The call from the White House came a day after the US government admitted on Thursday that computer hackers had accessed detailed personal information on at least four million current and former government employees.
“The fact is, we need the United States Congress to come out of the dark ages and come into the 21st century to make sure we have the kinds of defenses that are necessary to protect a modern computer system,” said White House spokesman Josh Earnest on Friday.
The “New York Times” reported that the inspector general at the Office of Personnel Management (OPM) had warned in November that the office’s database was vulnerable to cyber-attack. But suspected Chinese hackers were able to allegedly clean out tens of thousands of files on sensitive security clearances. Digital signatures from cyber-attacks were traced back to a building in Shanghai.

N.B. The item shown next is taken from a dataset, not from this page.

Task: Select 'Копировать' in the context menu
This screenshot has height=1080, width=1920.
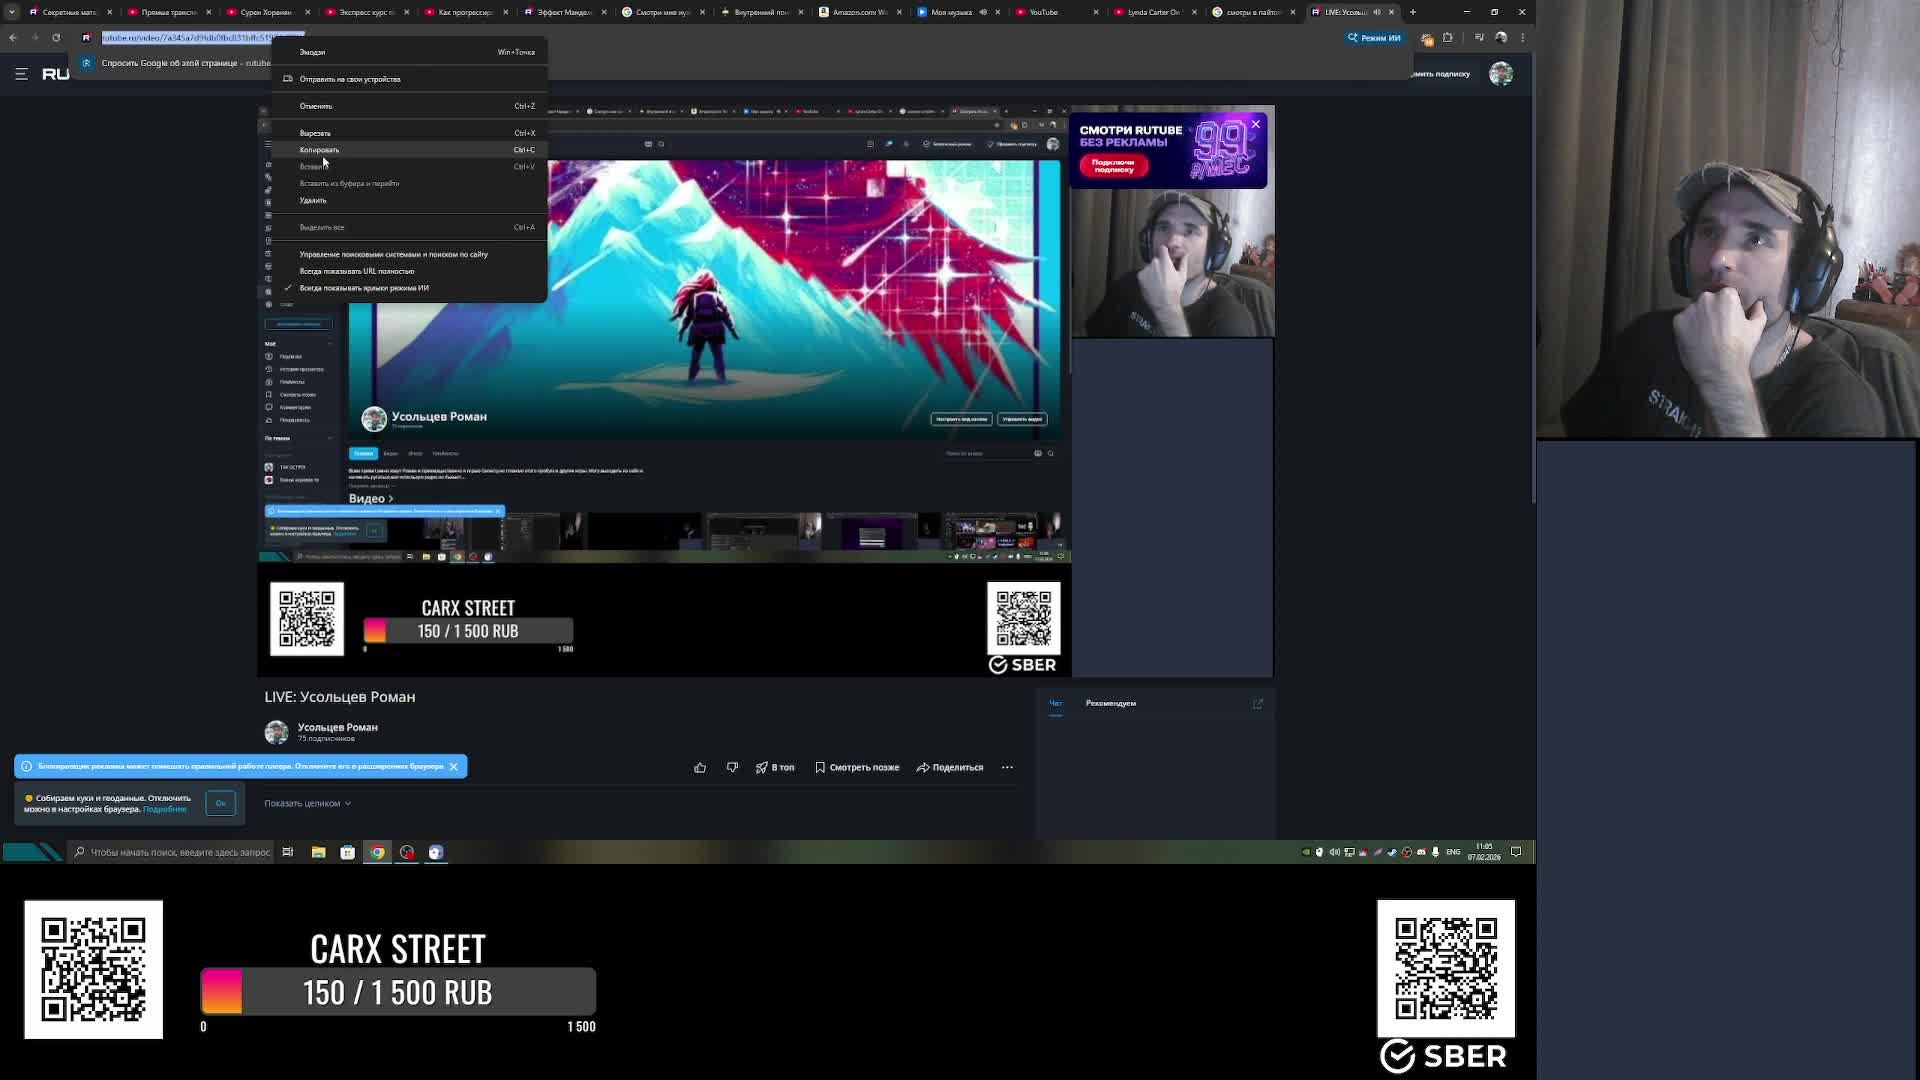Action: pyautogui.click(x=319, y=150)
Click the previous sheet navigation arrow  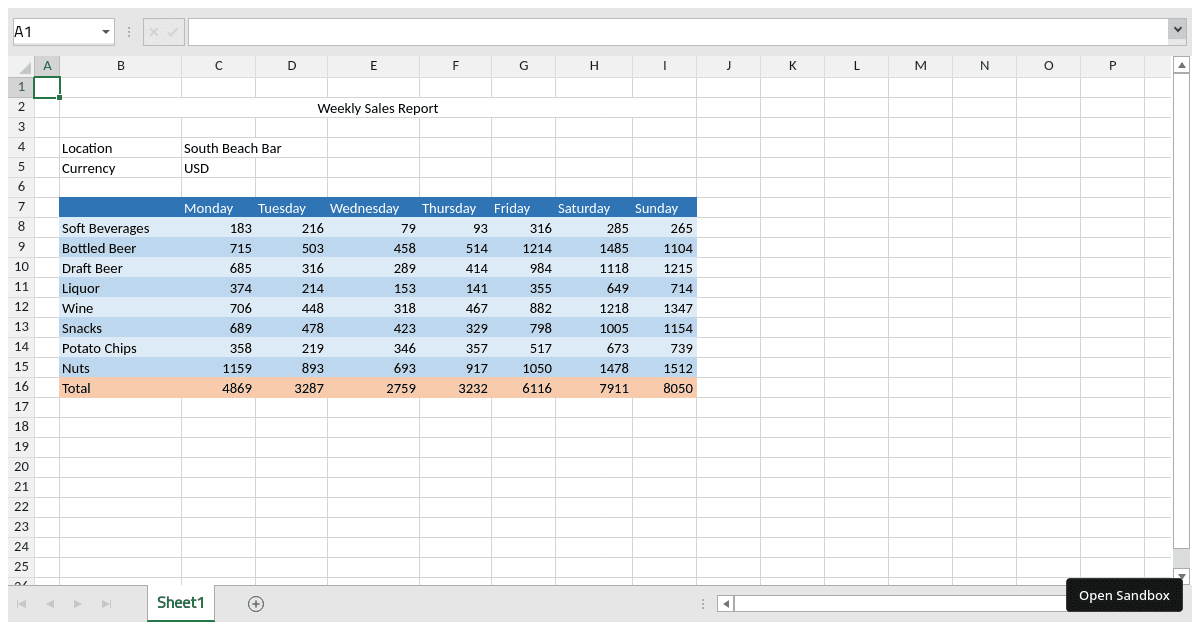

Earnest said, “It’s not clear who the perpetrators are,” but he noted that President Barack Obama and his aides regularly raise concerns about Chinese behavior in cyberspace.
The United States has repeatedly accused China of waging cyber warfare. China’s government denies the accusations and on Friday described the current allegations as “irresponsible.”
China’s foreign ministry spokesman Hong Lei said: “Cyber-attacks are generally anonymous and conducted across borders and their origins are hard to trace.”
Feinstein: Congress must take action
Senate Intelligence Committee vice chairman Dianne Feinstein, a Democrat, said “Congress must take action” to speed notifications on breaches and increase cooperation between the government and private companies.
“Trillions of dollars, the private data of every single American, even the security of critical infrastructure like our power grid, nuclear plants and drinking water are all at risk,” Feinstein added.
The breach of the OPM system included records on 750,000 Department of Defense civilian personnel. According to a House of Representatives memo seen by Reuters, OPM knows what types of data were exposed to the hackers but not what data was taken.
The annual US-China Strategic and Economic Dialogue is scheduled for June 22-24 in Washington, DC and cyber security is on the agenda.